At any moment there will be 2d6 soldiers on duty in and around the building, often either heading or returning from, a patrol of the surrounding countryside. If there are more than four soldiers present, roll on the table below to which personality is also on duty.

Who is on duty today? (roll 2d6)
2-5   Private Nataker - The private is a recent addition to the garrison roster and he is having second thoughts on his decision. He envisioned grand adventures, patrols deep into the forest, and daring missions to save damsels. So far he has cleaned the toilets, cleaned up the slop, swept and mopped the floors. As he is from the area he can provide rumors and information on the surrounding area. If offered a chance to leave the garrison (be it on a mission or even to desert he will likely jump at the chance).

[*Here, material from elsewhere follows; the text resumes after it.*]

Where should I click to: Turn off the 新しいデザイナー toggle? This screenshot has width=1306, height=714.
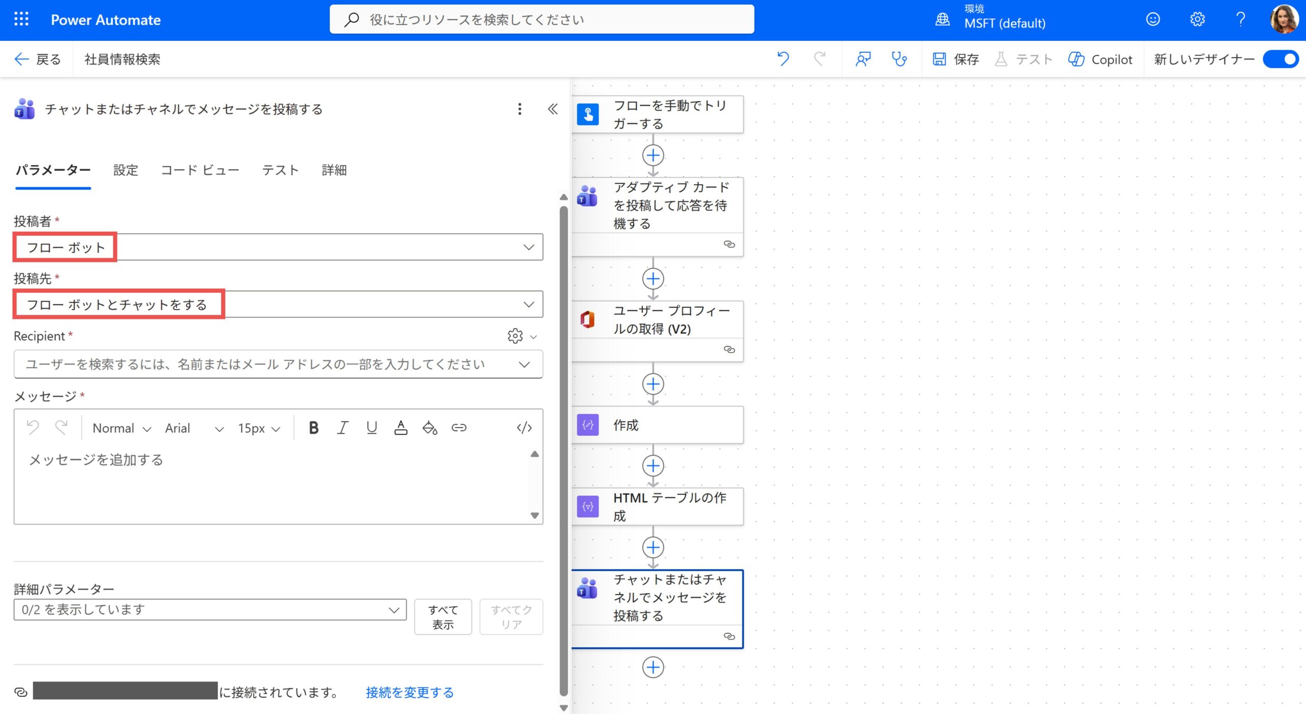click(1280, 59)
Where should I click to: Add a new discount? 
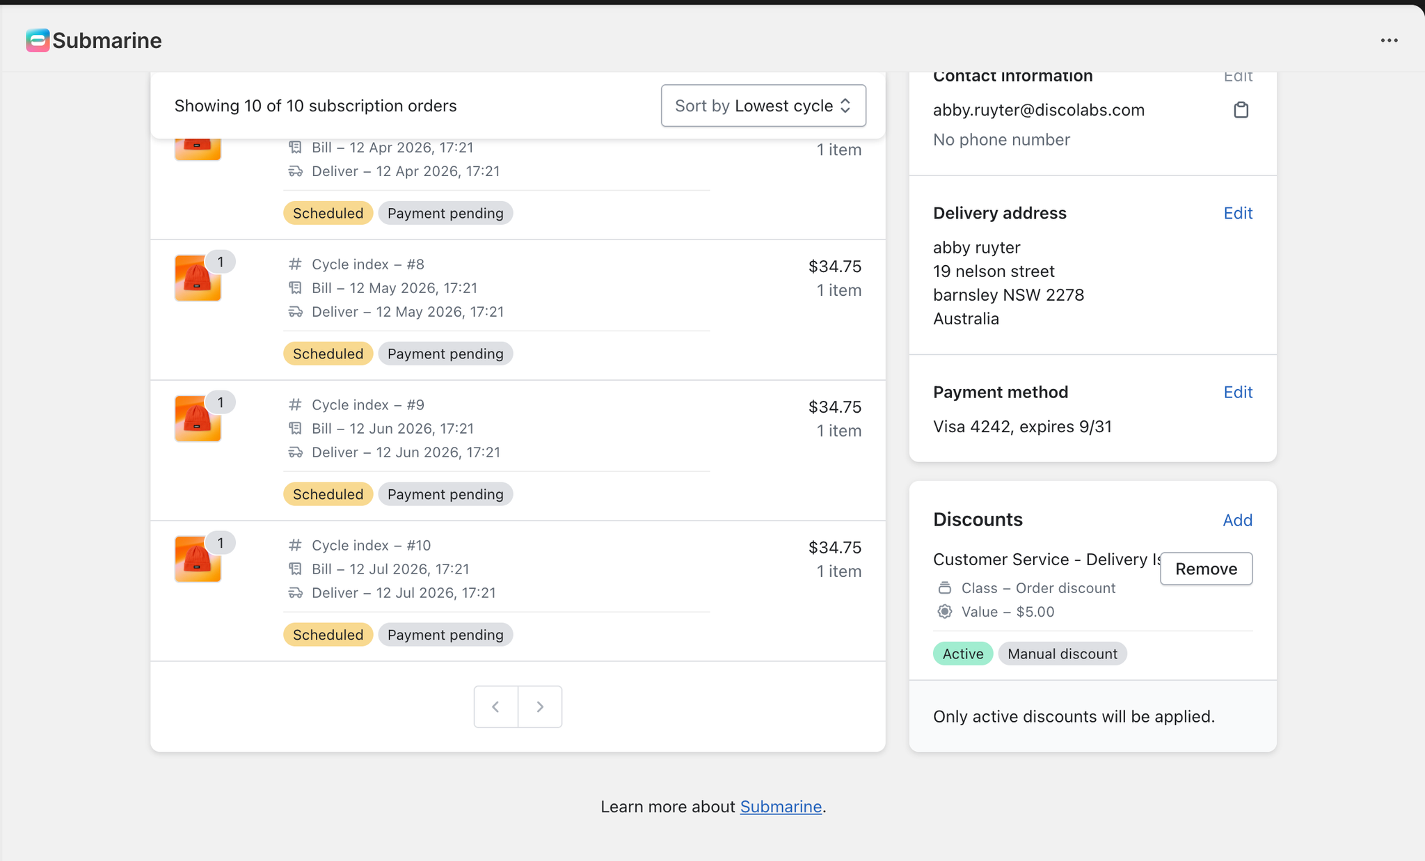pyautogui.click(x=1237, y=520)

6-8   Corporal Braggert - The Corporal is on duty most days and be found making the rounds, checking out the windows for anything approaching the village. He is serious about his chosen profession and goes about his duties in a determined manner. He is dedicated, determined and will do his best to follow orders to the T, especially if they were given by Sergeant Corwellia, for whom he has feelings. Though he is unaware, the sword he wears at his side, is magical and provides a bonus to attack all creatures of an evil nature. The blade was a gift from his father who was known in the area as a brave and honorable soldier how fought in defense of the town during its early days.

9-10 Sergeant Corwellia - The sergeant is an oddity among the garrison, a bit of a tomboy, she joined the garrison after her younger brother was slain by bandits. Ignoring the pleads of her parents, she has served with exemplary heroics and risen in the ranks to her present assignment as the second in charge at the garrison. Sergeant Kendall does not approve of her and will make any attempt to degrade her position or stain her good name if he is able. Corwellia is a tough, strong-willed and confident sergeant and the garrison would do well to have her as the leader. 

11    Sergeant Kendall - A poor leader, and if not for his relations, he would surely have been relieved. He is an unhappy man and rarely have anything worthwhile or complimentary to say to those around him. This does not count his cousin, to whom he will grovel and do his best to please every moment during his infrequent visits. He skims resources and gold off the garrison's accounts and his larder is always full while the troops suffer with half full plates. He dislikes visitors to the village and absolutely does not trust any adventurer who wanders into town. When his cousin is away he serves as the second in command of the village, this causes a generally unhappy and gloomy atmosphere to settle upon the village.

12    Sheriff Holblindan - On rare occasions one might find the local sheriff in town, though while he here he will refuse to stay at the garrison, preferring to stay at a cozy local inn. In his late forties, he will frequently complain about the draftiness of the building and how Sergeant Kendall should look into having that fixed before he returns. The sheriff is is a bit of a pompous ass who believes he is due much greater than he has earned and will demand respect from the characters, even though he has done little to deserve any. His distant cousin, Sergeant Kendall, will do all he can to please the sheriff, though his groveling will have little effect to this end.